Is "Down by the River" an expose, a history, a biography, a memoir, an
adventure story, a philosophical musing? It is all of those things,
reportage on the highest level, and it moves between the categories without
hesitation or apology. It is a sort of poetry, too. When Bowden lets loose,
he writes as if in a fever. This, for instance, is a single sentence about
the uncontrollable memories of another Jordan brother, a professional
singer named Tony, who in his Mexican wanderings had become aware of the
savageries of the shadow world:
"Everyone has seen such storms, veritable warlocks that threaten our
immortal souls, that rip down the walls of the flimsy homes and slobber
against the panes of glass, gales that threaten all the dreams of safe
homes and pleasant gardens, patios filled with partygoers, a band striking
up and then the show tunes that bring such a cargo of fine memories and
nights of love, a storm that takes everything before it, that snuffs out
the barbecue, blows the band off its stand, kills the sound system, uproots
the big tree that gives such generous shade, a storm that erases a world
once seen as sure and solid, and at that moment everyone is left with just
the hope implied by the white light cascading down from the circular
fluorescent bulb, a light like the one light splashing down in the kitchen
of the Jordan family home on Frutas Street, like the one in Tony's mind
flowing across the reassuring old wooden table where the man lies strapped
and looks upward, his eyes burning as they stare, reach past the glare of
the light into the blackness waiting in the place called forever."

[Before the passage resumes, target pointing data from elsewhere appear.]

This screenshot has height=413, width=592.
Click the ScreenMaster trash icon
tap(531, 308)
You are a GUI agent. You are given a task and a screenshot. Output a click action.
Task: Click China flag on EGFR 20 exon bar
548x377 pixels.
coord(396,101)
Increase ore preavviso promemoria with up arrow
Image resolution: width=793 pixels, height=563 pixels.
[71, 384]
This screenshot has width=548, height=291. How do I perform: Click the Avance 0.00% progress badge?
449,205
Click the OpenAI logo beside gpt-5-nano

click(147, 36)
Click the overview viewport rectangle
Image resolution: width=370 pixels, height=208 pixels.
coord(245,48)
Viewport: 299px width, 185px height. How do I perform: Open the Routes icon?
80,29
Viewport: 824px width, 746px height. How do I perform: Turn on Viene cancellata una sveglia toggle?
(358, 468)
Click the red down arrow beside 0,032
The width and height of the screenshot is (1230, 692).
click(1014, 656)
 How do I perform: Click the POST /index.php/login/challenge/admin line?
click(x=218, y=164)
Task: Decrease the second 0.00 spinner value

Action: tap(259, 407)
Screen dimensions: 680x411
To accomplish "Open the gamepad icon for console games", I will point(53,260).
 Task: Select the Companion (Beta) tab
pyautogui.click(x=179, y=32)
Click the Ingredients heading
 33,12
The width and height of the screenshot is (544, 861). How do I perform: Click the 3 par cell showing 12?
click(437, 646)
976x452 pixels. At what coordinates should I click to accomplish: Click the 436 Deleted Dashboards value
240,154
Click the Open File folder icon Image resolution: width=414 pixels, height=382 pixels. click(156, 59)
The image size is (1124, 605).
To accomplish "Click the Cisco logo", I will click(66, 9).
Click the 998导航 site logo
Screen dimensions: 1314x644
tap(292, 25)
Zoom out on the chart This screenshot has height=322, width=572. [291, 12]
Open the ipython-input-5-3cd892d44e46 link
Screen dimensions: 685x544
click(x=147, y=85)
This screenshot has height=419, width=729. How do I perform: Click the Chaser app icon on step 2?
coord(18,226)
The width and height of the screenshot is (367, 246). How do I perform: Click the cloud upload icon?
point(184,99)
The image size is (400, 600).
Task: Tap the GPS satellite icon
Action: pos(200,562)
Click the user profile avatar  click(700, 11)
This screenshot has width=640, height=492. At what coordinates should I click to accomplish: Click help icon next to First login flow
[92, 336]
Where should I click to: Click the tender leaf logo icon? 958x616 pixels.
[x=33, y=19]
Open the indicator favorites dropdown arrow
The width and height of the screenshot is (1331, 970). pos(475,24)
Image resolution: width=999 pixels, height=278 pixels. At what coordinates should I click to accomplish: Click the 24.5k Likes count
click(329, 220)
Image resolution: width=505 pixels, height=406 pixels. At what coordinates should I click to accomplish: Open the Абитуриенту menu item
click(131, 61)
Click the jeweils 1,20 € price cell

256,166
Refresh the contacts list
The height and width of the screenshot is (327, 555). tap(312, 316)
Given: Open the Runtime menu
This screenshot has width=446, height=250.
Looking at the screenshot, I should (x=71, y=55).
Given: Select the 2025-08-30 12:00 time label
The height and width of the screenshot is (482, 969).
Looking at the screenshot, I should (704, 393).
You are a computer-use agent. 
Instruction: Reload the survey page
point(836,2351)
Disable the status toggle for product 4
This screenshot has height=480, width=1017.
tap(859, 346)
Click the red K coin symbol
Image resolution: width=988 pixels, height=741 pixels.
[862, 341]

Who else writes like that? Is the process instinctive or calculated?
Whatever his method, the images and rhythms are beautifully chosen. Indeed,
how better could anyone convey the textures of the shadow world? Bowden
calls himself a reporter, and in a pure sense of the word he really is one.
He is also an authentic talent. Even at his most stylistically extreme, he
does not seem strained or self-indulgent. If his writing in "Down by the
River" is sometimes elliptical, the story he is getting at is elliptical
too. From the start it is clear that his protagonist, Phil Jordan, is
essentially just trying to "fix" the wrong that was done to his family. But
how do you "fix" a murder? In no sense does it detract from the ending of
the book, or the tension that runs throughout it, to reveal that almost
nothing here will submit to solution.